Ma il Presidente, che è arrivato a definire la situazione di Portland come peggiore di quella dell’Afghanistan, non è indietreggiato di un millimetro rispetto alla sua posizione.
Nello studio ovale lunedì 20 Luglio ha affermato che in Oregon gli agenti hanno svolto “a fantastic job”, un lavoro fantastico, e di non aver riscontrato alcun problema nei metodi da loro utilizzati.
Proprio in quell’occasione ha annunciato la decisione, ufficializzata nella conferenza stampa di ieri, di inviare altre truppe a Chicago e Albuquerque.
Questo genere di decisione rientra nelle prerogative della presidenza americana che solitamente la esercita su richiesta delle autorità locali.
Trump, invece, ha subito sfruttato le manifestazioni scatenatesi a seguito della morte di Floyd come un espediente per attaccare i governatori democratici insistendo sulla necessità di stabilire l’ordine e la legge nelle città e sull’incapacità dei politici a lui avversi di farlo. Spesso la sua strategia è stata efficace nel far degenerare le proteste in azioni violente. In questo modo Trump ha potuto nutrire la visione secondo cui la situazione, in determinati stati e città, sarebbe così fuori controllo che solo lui, il presidente della Legge e dell’Ordine, può essere in grado di porvi rimedio.

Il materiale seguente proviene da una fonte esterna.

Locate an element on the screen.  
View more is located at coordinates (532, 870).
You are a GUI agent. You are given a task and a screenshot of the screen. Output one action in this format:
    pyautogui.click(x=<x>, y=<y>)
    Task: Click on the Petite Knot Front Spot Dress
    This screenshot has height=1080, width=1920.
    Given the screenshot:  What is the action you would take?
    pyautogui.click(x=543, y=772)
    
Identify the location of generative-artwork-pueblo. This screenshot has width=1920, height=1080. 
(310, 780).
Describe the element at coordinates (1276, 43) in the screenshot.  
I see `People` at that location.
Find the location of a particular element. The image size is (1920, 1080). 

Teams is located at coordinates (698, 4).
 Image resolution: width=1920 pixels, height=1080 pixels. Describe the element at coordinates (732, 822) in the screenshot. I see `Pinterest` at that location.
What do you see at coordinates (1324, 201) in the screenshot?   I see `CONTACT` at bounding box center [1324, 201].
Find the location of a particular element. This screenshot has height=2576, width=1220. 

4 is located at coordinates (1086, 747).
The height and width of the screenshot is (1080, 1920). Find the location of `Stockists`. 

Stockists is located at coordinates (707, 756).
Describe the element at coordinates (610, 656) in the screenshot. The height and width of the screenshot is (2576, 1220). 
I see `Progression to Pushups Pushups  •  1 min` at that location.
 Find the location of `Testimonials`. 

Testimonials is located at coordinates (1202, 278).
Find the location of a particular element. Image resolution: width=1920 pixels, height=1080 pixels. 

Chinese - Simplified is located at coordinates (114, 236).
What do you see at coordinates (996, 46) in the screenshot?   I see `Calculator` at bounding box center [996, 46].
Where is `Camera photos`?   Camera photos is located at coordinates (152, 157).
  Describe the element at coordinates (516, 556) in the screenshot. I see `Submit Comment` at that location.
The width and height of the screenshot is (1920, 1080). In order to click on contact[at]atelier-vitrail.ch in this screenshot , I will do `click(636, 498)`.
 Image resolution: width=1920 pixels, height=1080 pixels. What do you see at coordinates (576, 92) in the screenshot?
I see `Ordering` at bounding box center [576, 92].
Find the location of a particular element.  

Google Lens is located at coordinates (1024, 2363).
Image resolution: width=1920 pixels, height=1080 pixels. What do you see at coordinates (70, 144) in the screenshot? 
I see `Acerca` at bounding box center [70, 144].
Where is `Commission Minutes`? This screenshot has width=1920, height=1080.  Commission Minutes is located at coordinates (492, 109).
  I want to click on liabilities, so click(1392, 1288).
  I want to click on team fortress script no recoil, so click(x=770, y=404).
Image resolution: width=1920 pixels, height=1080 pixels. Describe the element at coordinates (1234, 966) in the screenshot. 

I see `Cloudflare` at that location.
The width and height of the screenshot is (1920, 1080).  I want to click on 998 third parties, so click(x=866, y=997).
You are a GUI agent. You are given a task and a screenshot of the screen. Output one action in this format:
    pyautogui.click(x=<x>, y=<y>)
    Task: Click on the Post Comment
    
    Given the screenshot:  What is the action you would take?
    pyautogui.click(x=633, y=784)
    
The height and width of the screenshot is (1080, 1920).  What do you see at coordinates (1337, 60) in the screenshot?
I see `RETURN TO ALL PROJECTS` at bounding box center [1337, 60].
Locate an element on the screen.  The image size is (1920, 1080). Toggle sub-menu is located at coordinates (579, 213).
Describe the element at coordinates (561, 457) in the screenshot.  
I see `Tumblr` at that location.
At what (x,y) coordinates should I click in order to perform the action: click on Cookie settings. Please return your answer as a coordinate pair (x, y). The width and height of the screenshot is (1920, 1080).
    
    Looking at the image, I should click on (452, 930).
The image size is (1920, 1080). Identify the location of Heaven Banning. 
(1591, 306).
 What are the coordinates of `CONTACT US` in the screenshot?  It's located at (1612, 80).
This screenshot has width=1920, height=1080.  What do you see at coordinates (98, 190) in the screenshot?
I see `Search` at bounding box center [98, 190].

Non a caso Trump in questi giorni ha più volte ripetuto che, in caso di vittoria di Joe Biden, tutta l’America cadrebbe nel caos in cui si trovano le città governate dai democratici.
Funzionale alla sua strategia si è rivelato anche lo sfruttamento del fisiologico aumento dei crimini dovuto all’incremento della povertà causata dall’andamento della pandemia globale che lui si è rivelato incapace di gestire.
Molti esperti di diritto temono che questo utilizzo della prerogativa presidenziale, esercitata contro il parere degli amministratori locali e non su loro richiesta, possa creare una crisi costituzionale.
Al di là delle opinioni rimane un fatto: l’America sta attraversando un periodo estremamente delicato. Da una parte l’esplosione delle proteste per i diritti degli afroamericani, dall’altra la crisi sociale ed economica dovuta alla pandemia. Un presidente che soffia sul fuoco del malcontento come sta facendo Trump è l’ultima cosa di cui il paese avrebbe bisogno.